Le collectionneur se tient à la croisée de plusieurs mondes : le domaine vibrant de l’art vivant, le processus institutionnel et le marché. Lorsque les collectionneurs se concentrent sur l’art de leur temps, ils assistent souvent de première main à la naissance de chefs-d’œuvre et à l’évolution des artistes. Il n’est pas rare que collectionneurs et artistes deviennent de proches amis.
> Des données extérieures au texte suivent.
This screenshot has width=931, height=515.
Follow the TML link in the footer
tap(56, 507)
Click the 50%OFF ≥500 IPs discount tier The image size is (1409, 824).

De manière remarquable, certaines collections deviennent des catalyseurs de mouvements artistiques qui résonnent pendant des siècles. Prenons Ilya Ostroukhov, peintre paysagiste et administrateur de la Galerie Tretiakov à Moscou. Dans les années 1910, il développa une passion pour les icônes russes, acquérant 30 icônes des XVe et XVIe siècles seulement au cours des cinq premiers mois de son engouement. Avant lui, les icônes étaient principalement collectionnées par les Vieux-Croyants, mais Ostroukhov les éleva au même rang que ses contemporains européens. Sa « manie des icônes » séduisit bientôt Moscou. Nous connaissons l’influence profonde des icônes russes sur l’avant-garde russe – et l’impact de l’avant-garde sur l’art mondial. Il est fascinant d’imaginer comment l’histoire de l’art du XXᵉ siècle aurait pu se dérouler si Ostroukhov était revenu à la collecte de raretés antiquaires plutôt que d’icônes.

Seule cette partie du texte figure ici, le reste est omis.